◆ Source document ◆
++++++++++++++++++++

A new study led by Emory University has found that monarch butterflies are increasingly plagued by a debilitating parasite – the protozoan Ophryocystis elektrosirrha (O.E.) – which invades the guts of monarch caterpillars. If the adult butterfly leaves the pupal stage with a severe O.E. infection, it begins oozing fluid from its body and eventually dies. Even the rare butterflies that survive cannot fly well and live shorter than uninfected ones.
The scientists found that the O.E. infection rate has increased from less than one percent of the eastern monarch population in 1968 to as much as ten percent today.
“We’re seeing a significant change in a wildlife population with a parasitism rate steadily rising from almost non-existent to as high as ten percent,” said study first author Ania Majewska, a postdoctoral fellow in Biology at Emory. “It’s a signal that something is not right in the environment and that we need to pay attention.”
According to Dr. Majewska and her colleagues, this rise in infection rates is caused by increased density of monarchs in places where they lay their eggs. The increased density is due to several factors including the loss of wildlife habitat, the widespread planting of exotic, non-native species of milkweed that butterflies gather in massive numbers to feed upon, and people’s raising large monarch colonies in confined spaces.
This rise in parasitism may significantly endanger the mass migration of the monarchs – one of the most spectacular displays in the animal kingdom, involving hundreds of millions of western butterflies traveling hundreds of miles down the Pacific Coast to spend the winter in California, and similar numbers of eastern butterflies flying over 3,000 miles from the U.S.- Canadian border to overwinter in Central Mexico. Moreover, their crucial ecological roles as pollinators or essential food for wasps, ants, and other invertebrate predators are also endangered by this worrisome increase in parasitic infection.

++++++++++++++++++++

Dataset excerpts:
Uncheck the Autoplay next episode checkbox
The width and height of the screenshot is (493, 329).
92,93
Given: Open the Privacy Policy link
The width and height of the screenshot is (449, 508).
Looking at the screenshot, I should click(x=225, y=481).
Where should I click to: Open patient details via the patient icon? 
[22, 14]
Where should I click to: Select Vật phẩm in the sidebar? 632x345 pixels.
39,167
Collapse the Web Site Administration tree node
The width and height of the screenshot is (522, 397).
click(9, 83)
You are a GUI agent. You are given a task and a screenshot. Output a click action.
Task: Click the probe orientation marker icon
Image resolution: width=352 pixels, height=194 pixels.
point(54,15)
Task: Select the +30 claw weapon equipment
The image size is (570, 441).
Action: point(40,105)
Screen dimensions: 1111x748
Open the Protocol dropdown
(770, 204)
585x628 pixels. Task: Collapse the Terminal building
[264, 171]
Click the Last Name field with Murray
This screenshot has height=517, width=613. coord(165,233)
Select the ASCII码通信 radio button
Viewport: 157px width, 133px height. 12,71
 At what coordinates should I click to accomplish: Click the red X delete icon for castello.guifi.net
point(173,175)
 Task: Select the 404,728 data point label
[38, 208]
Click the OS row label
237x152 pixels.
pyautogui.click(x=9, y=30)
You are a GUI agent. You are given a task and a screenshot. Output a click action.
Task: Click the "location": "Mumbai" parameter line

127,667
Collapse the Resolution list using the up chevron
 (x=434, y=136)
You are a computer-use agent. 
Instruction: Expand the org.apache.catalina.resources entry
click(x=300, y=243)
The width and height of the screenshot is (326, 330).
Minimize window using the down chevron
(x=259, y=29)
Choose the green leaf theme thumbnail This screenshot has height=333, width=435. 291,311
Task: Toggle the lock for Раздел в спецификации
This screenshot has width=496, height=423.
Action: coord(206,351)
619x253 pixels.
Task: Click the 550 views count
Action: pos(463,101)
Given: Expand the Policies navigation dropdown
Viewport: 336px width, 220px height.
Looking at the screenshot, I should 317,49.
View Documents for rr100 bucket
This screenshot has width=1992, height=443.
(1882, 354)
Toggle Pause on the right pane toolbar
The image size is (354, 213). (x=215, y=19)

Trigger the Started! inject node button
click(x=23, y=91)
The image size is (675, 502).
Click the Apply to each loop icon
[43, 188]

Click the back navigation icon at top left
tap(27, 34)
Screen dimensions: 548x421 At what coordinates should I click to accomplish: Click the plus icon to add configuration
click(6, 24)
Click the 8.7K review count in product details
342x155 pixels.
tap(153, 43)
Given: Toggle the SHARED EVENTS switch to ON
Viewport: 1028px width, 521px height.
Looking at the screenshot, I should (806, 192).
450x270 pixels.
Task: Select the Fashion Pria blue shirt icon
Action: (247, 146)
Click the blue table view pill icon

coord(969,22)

++++++++++++++++++++

◆ Work task A ◆
Answer these questions from the article on the monarch butterfly parasite:
(i) What share of the eastern monarch population had the O.E. infection in 1968?
(ii) What position does Ania Majewska hold at Emory?
(iii) How far do eastern monarchs fly to overwinter in Central Mexico?
◆ Work task B ◆
Copy word for word the stretch of the monarch parasite article from "This rise in parasitism" through "in parasitic infection.".

◆ Your solution A ◆
(i) Less than one percent.
(ii) She is a postdoctoral fellow in Biology.
(iii) Over 3,000 miles, starting from the U.S.-Canadian border.

◆ Your solution B ◆
This rise in parasitism may significantly endanger the mass migration of the monarchs – one of the most spectacular displays in the animal kingdom, involving hundreds of millions of western butterflies traveling hundreds of miles down the Pacific Coast to spend the winter in California, and similar numbers of eastern butterflies flying over 3,000 miles from the U.S.- Canadian border to overwinter in Central Mexico. Moreover, their crucial ecological roles as pollinators or essential food for wasps, ants, and other invertebrate predators are also endangered by this worrisome increase in parasitic infection.